** Text extract **
┄┄┄┄┄┄┄┄┄┄┄┄┄┄┄┄┄┄┄┄
Machining allows to process steel parts in order to achieve designed component dimensions and shape. With this process we can make drilling, taping, counter boring and counter sinking as well as milling and beveling. Machining of high hardness steels requires proper tools and cooling. For steels up to 450 HBW it is possible to use HSS + 8 % Co tools but if we want to increase productivity tungsten carbide tip tools are recommended. When we go over 500 HBW it is recommended to apply only tungsten carbide tip tools.

This process involves cutting the edge of a steel part in order to achieve certain angle. Beveling can be performed by thermal cutting methods such as: flame, plasma and laser as well as water jet cutting or mechanically – CNC machining and bevellers. It is an important process especially for companies which weld wear parts. By doing this they are able to produce welding groves making components ready to assemble. Other companies requiring beveling are those which us them as cutting edges. For wear resistant steels it is recommended to use beveling process which has the lowest heat input so mechanical beveling is recommended for small and complex parts. Bevels done by thermal cutting are preferably applied in big parts where a heat affected zone is not decisive for final utility properties.

It is most advanced thermal cutting process allowing to cut very fast with low heat input. During laser cutting steel is burned and blew from cutting edge. The laser beam is so focused that heat affected zone is very narrow and cut edge looks perfect. Laser cutting gives highest precision and allows to cut steels from 0.5 up to 30 mm.

This method works different than other thermal cutting processes. Formed plasma has a dozen of thousands degrees Celsius. That way cut steel is melted by very high temperature and blew away from cut edge. It allows to cut plates more than 5 times faster in comparison with flame cutting. Plasma cutting forms narrower heat affected zone due to low heat input of the method. Allows to cut steels from 0.5 up to 160 mm.
┄┄┄┄┄┄┄┄┄┄┄┄┄┄┄┄┄┄┄┄
** Collected material **
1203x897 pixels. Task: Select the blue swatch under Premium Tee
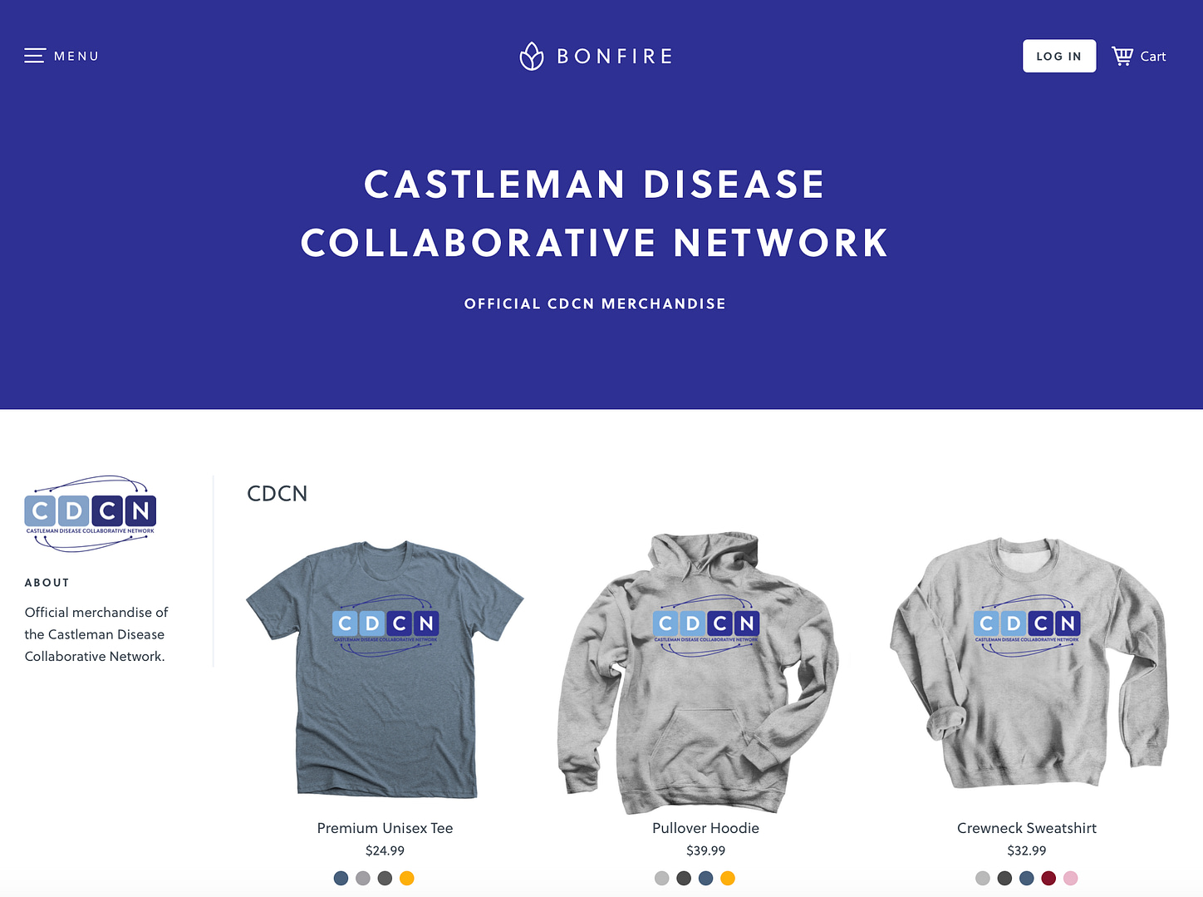341,878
┄┄┄┄┄┄┄┄┄┄┄┄┄┄┄┄┄┄┄┄
** The tasks **
1. Reproduce the part of the text on steel processing starting with "It is most advanced" and going on through "up to 30 mm.".
2. According to the text on steel processing, what range of steel thicknesses can laser cutting handle?
The lines are from a different source than the text on steel processing.

** The responses **
1.
It is most advanced thermal cutting process allowing to cut very fast with low heat input. During laser cutting steel is burned and blew from cutting edge. The laser beam is so focused that heat affected zone is very narrow and cut edge looks perfect. Laser cutting gives highest precision and allows to cut steels from 0.5 up to 30 mm.

2. From 0.5 mm up to 30 mm.